Dataset records

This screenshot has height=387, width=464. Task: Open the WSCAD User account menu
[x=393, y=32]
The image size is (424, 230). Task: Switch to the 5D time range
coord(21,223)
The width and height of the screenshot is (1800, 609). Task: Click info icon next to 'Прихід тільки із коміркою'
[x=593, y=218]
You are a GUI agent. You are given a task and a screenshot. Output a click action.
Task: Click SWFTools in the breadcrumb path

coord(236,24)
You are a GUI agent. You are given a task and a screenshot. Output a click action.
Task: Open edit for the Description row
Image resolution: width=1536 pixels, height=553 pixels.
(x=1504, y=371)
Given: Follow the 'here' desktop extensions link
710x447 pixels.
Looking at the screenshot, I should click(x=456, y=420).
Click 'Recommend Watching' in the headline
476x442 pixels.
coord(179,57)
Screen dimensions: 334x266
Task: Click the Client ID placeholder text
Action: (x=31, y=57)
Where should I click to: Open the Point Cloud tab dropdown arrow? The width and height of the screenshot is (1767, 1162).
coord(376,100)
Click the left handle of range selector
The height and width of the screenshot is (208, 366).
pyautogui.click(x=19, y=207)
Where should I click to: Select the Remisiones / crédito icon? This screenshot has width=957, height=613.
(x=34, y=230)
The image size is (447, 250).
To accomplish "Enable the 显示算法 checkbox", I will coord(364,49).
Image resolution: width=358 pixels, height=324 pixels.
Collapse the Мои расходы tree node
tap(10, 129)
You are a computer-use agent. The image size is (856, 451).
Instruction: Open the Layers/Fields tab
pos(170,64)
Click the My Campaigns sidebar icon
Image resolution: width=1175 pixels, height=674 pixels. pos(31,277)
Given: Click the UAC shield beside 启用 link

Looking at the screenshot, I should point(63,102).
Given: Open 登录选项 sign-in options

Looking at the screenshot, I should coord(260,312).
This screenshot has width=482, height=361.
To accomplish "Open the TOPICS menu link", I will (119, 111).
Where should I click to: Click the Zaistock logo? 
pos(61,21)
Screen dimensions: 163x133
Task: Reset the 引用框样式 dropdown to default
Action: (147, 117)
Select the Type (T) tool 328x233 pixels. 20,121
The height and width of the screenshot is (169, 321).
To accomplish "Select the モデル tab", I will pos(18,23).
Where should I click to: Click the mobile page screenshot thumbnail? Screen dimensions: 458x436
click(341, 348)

Aim
Rewrite as a numbered list the lines starting at the one that contains "Where should I click to: Select" and ending at the one that contains "tap(10, 129)", including both of those lines and leaving out any blank lines.

Exercise solution
1. Where should I click to: Select the Remisiones / crédito icon? This screenshot has width=957, height=613.
2. (x=34, y=230)
3. The image size is (447, 250).
4. To accomplish "Enable the 显示算法 checkbox", I will coord(364,49).
5. Image resolution: width=358 pixels, height=324 pixels.
6. Collapse the Мои расходы tree node
7. tap(10, 129)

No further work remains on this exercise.